Store in a refrigerator (between 2°C and 8°C).

Do not freeze.

Keep in the original packaging to protect from light.

Medicines should not be disposed of via wastewater or household waste. Ask your pharmacist how to dispose of medicines and packaging that you no longer need. This will help protect the environment.

6. Package contents and other information

Composition of HBVAXPRO 40 micrograms

The active substance is:

Hepatitis B surface antigen, recombinant (HBsAg)*......40 micrograms
Adsorbed on amorphous hydroxyphosphosulfate aluminum (0.50 milligrams Al+)#

• produced in yeast Saccharomyces cerevisiae (strain 2150-2-3) by recombinant DNA technology.

Amorphous hydroxyphosphosulfate aluminum is included in this vaccine as an adsorbent. Adsorbents are substances included in certain vaccines to accelerate, enhance, and/or prolong the protective effects of the vaccine.

The other components are sodium chloride (NaCl), sodium borate, and water for injections.

Appearance of the medicinal product and contents of the container of HBVAXPRO 40 micrograms

HBVAXPRO 40 micrograms is an injectable suspension in a vial.

Pack size: 1 vial.

Marketing Authorization Holder and Manufacturer

Merck Sharp & Dohme B.V., Waarderweg 39, 2031 BN Haarlem, The Netherlands

Further information on this vaccine is available by contacting the local representative of the Marketing Authorization Holder.

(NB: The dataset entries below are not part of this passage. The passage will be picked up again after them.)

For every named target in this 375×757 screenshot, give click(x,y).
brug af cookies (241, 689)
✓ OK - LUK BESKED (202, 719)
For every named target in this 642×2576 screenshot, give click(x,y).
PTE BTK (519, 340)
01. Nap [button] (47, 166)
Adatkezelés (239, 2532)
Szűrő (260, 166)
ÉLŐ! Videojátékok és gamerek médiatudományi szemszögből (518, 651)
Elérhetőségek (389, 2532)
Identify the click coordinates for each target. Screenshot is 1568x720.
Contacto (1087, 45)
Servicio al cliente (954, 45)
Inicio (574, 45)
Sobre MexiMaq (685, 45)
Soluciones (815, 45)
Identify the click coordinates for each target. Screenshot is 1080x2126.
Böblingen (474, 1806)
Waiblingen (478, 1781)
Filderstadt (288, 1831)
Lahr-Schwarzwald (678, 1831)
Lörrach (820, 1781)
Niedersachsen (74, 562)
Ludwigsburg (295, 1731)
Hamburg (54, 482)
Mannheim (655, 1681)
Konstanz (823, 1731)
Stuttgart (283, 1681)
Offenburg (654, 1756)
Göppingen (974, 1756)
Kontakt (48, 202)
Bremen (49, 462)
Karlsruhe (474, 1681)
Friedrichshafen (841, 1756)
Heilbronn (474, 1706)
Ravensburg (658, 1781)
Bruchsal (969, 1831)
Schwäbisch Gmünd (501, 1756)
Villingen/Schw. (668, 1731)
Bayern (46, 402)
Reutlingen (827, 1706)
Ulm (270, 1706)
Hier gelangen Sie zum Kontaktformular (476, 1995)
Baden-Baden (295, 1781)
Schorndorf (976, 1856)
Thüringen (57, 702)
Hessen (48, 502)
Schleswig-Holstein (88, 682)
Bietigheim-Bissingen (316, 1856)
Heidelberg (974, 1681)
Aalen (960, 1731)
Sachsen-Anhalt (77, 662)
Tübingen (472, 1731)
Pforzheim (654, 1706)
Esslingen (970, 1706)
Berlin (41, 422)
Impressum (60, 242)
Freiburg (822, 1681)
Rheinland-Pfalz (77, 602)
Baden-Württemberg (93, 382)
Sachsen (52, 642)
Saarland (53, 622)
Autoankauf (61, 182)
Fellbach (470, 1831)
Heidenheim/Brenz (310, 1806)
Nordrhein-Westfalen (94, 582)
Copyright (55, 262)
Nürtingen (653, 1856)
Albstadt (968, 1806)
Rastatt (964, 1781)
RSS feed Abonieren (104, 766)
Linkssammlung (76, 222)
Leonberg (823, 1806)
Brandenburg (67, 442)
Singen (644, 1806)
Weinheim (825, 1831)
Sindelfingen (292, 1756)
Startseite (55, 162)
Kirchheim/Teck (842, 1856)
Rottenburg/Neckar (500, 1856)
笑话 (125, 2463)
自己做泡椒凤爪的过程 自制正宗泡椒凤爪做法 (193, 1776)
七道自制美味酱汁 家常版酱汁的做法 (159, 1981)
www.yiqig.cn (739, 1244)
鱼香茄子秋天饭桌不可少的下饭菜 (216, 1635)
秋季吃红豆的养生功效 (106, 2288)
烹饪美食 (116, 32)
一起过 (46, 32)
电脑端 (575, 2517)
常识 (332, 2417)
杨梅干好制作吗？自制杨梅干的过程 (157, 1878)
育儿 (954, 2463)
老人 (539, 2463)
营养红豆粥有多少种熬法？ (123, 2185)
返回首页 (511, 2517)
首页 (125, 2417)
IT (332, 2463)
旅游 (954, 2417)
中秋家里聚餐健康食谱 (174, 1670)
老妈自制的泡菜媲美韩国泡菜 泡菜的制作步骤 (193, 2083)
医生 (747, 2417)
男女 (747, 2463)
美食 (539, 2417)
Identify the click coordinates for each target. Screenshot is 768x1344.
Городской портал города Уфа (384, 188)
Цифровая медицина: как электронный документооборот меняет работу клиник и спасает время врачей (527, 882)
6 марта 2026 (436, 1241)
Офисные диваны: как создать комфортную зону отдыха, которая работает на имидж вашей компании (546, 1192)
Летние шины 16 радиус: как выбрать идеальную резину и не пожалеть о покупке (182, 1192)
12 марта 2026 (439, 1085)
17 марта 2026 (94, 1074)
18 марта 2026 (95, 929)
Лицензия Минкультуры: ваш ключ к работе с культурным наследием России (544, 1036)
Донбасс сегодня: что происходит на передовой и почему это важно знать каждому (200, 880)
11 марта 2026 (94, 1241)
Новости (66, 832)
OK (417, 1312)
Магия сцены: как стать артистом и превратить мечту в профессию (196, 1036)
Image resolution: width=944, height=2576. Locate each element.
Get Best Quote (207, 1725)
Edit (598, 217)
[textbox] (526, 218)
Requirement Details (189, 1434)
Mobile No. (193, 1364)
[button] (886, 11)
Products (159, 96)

Date of the most recent review of this leaflet:

Detailed information on this medicinal product is available on the European Medicines Agency website: https://www.ema.europa.eu.

This information is intended for healthcare professionals only:

Instructions

The vaccine should be visually inspected for the presence of any foreign particles and/or unusual physical appearance of the contents prior to administration. The vial should be shaken well until a slightly opaque, whitish suspension is obtained.